Supplied data =>
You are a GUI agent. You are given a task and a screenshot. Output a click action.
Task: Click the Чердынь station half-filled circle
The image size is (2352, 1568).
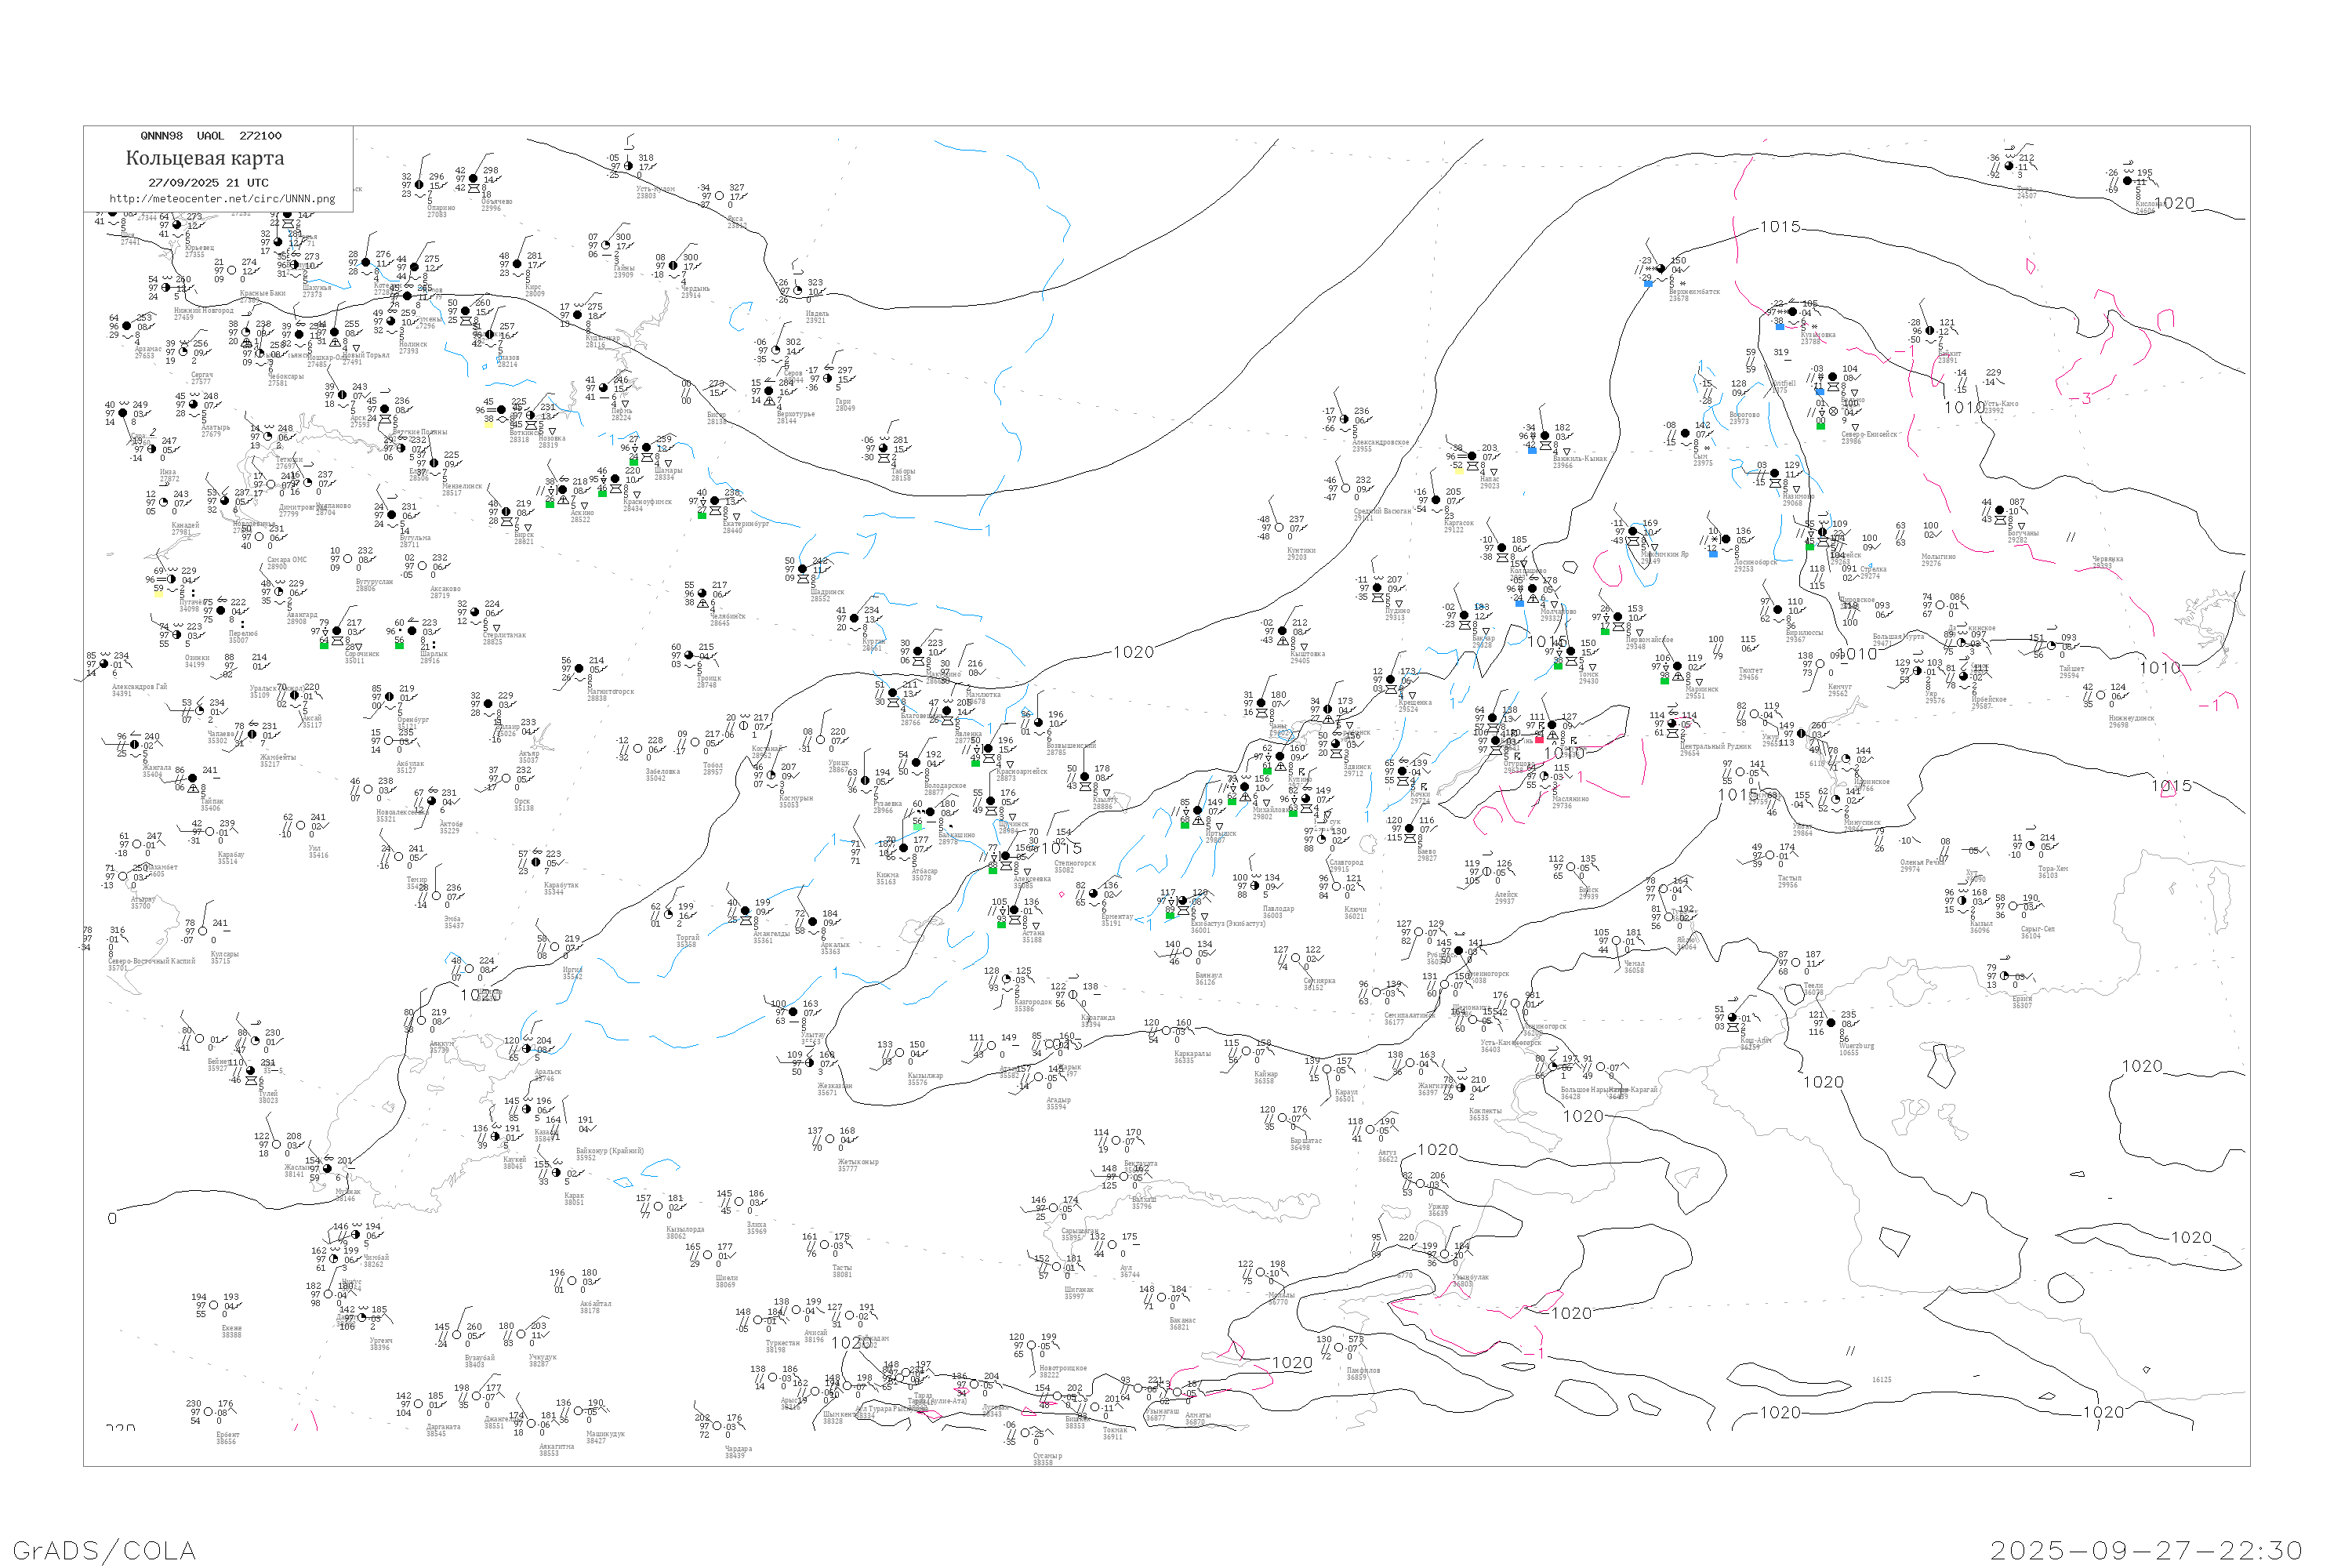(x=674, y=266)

==

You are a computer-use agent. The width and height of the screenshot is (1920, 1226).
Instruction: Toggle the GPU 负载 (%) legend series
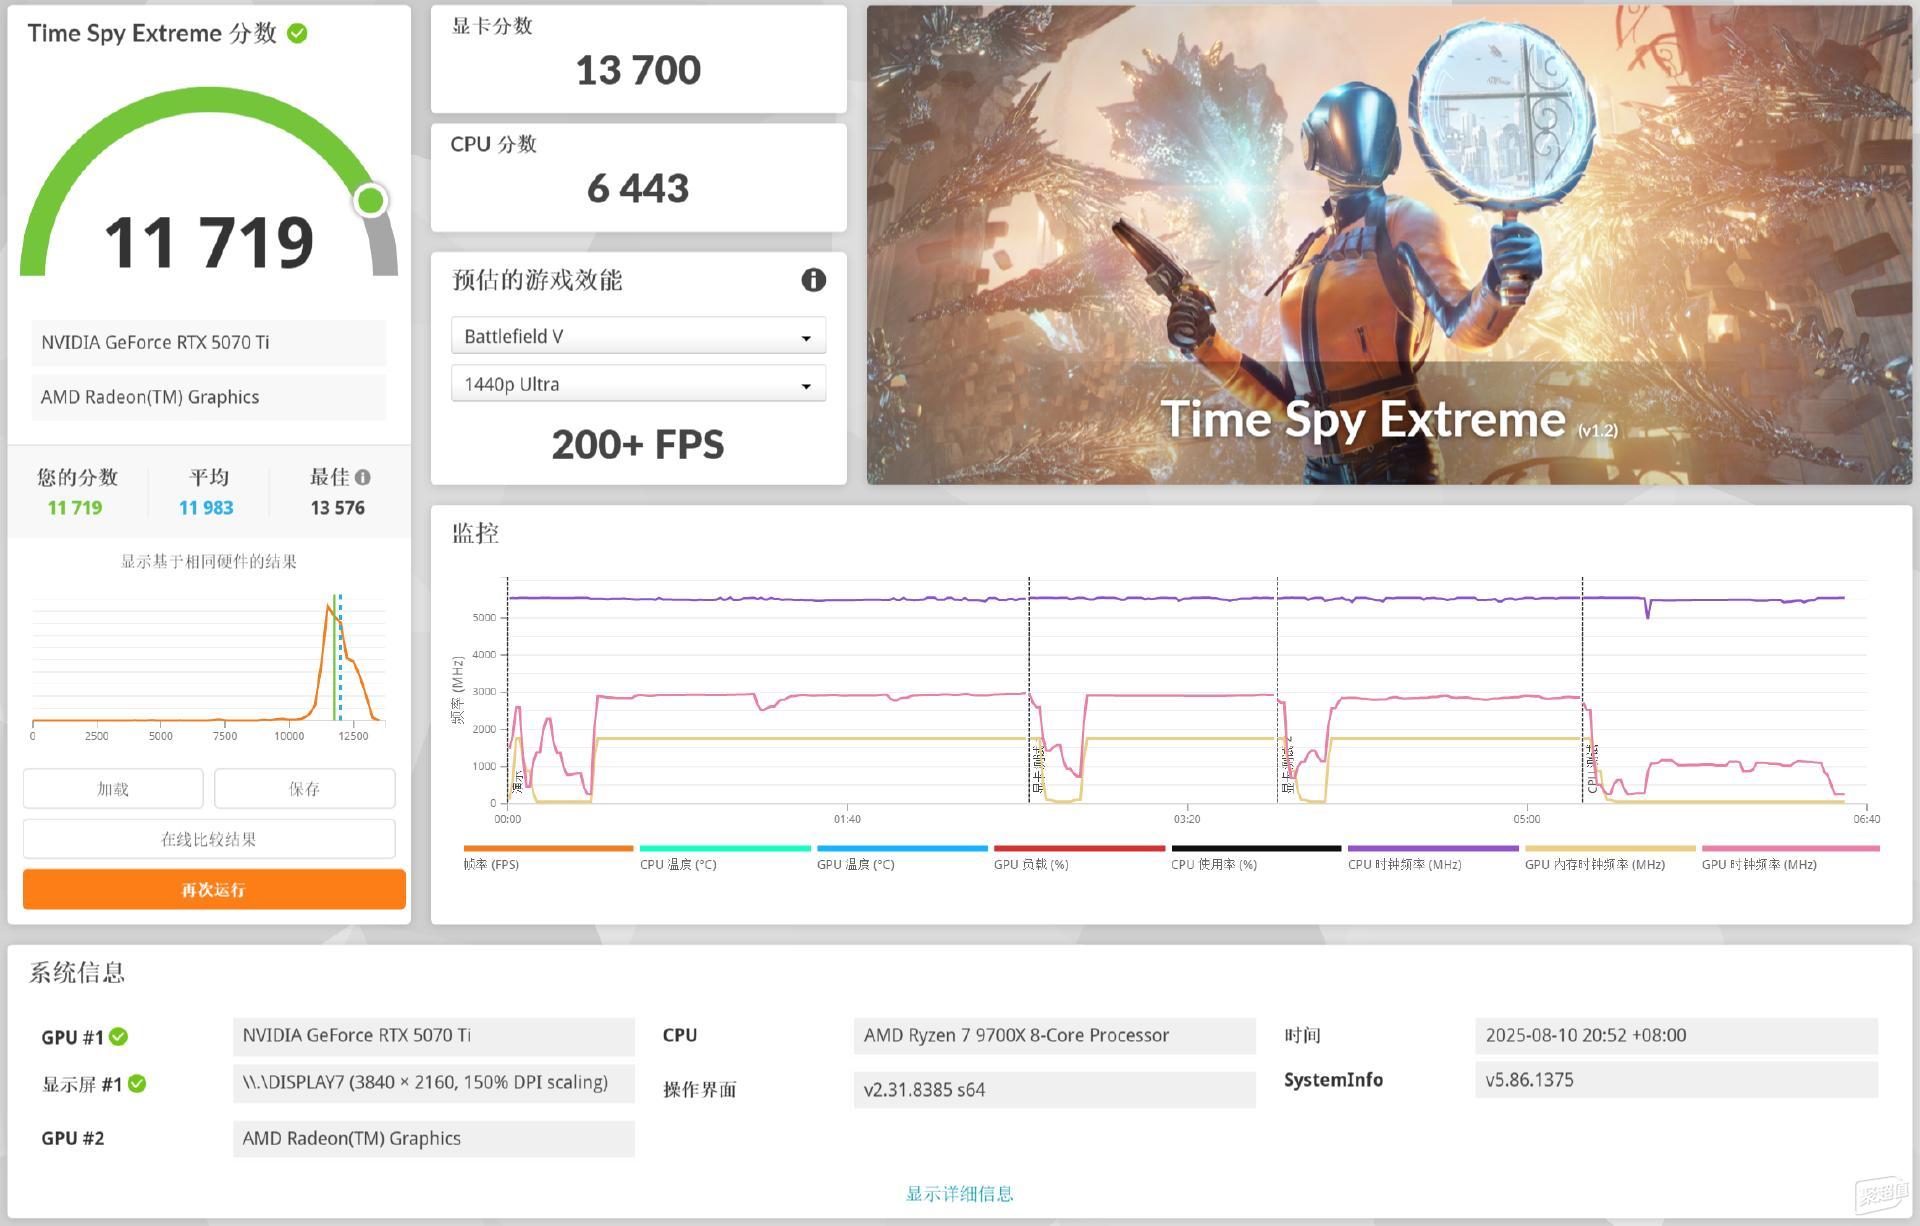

--

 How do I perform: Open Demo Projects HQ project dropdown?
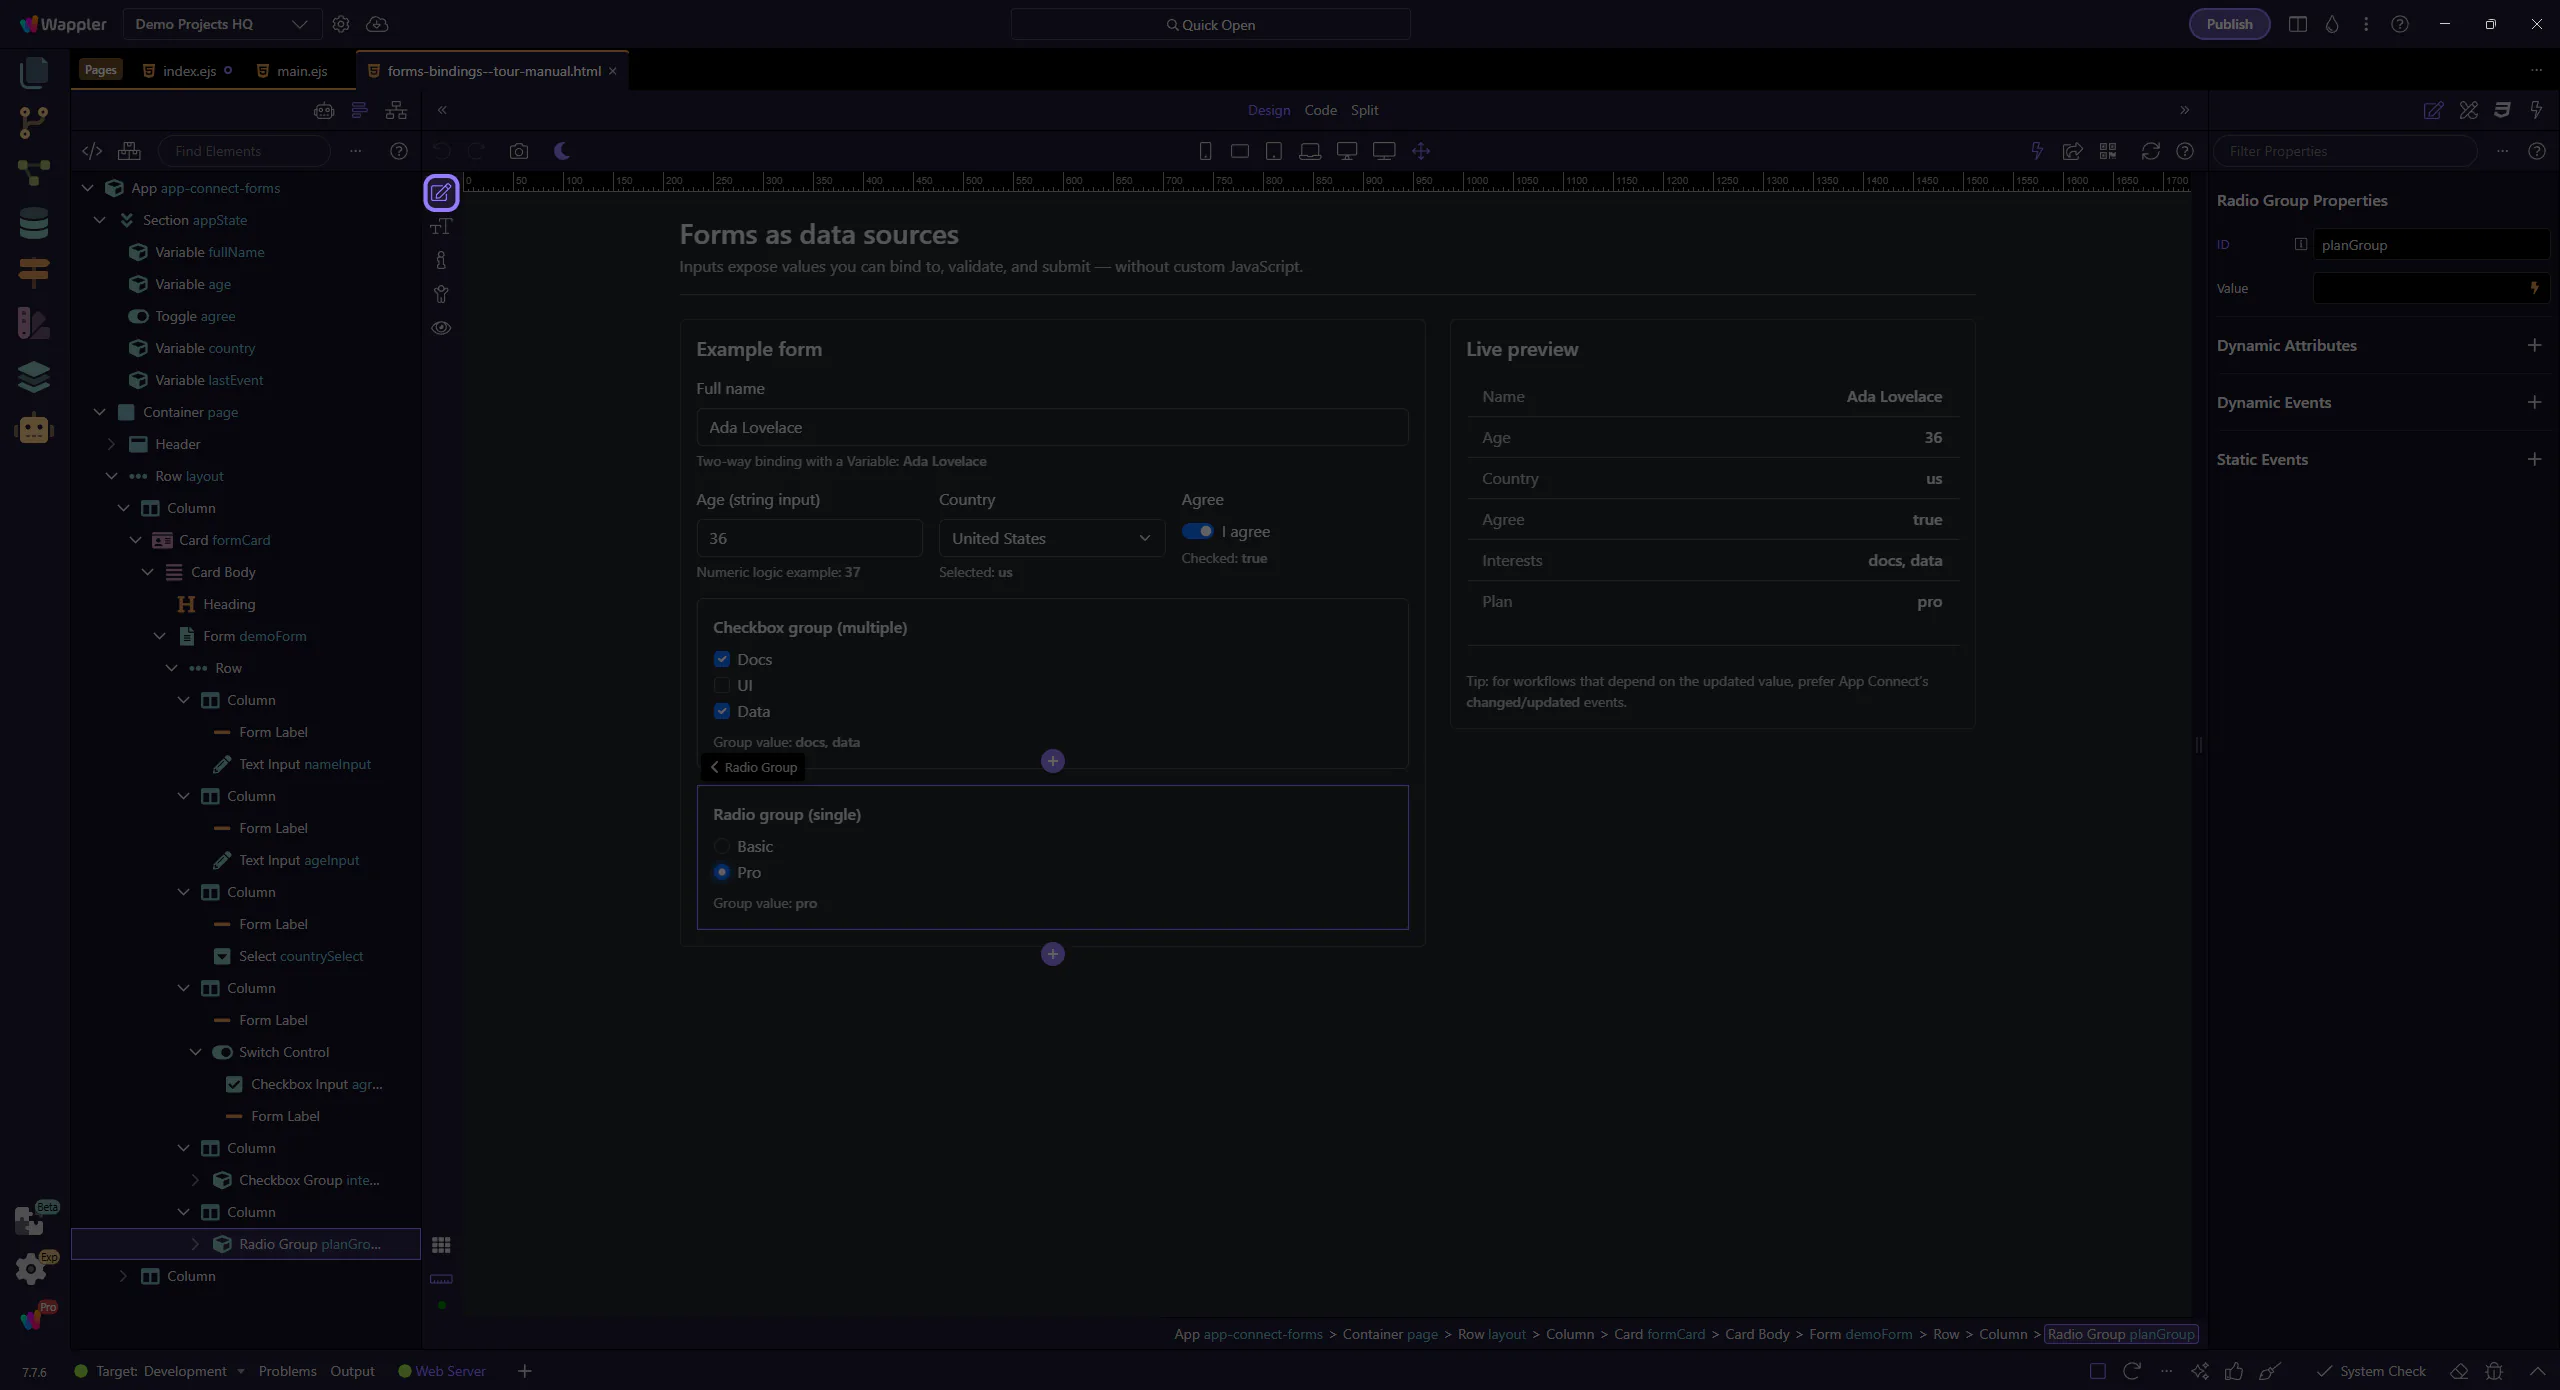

Action item => The word "agent" occurs on some lines of the data. Give the number of those lines only.

Response for this exercise => 2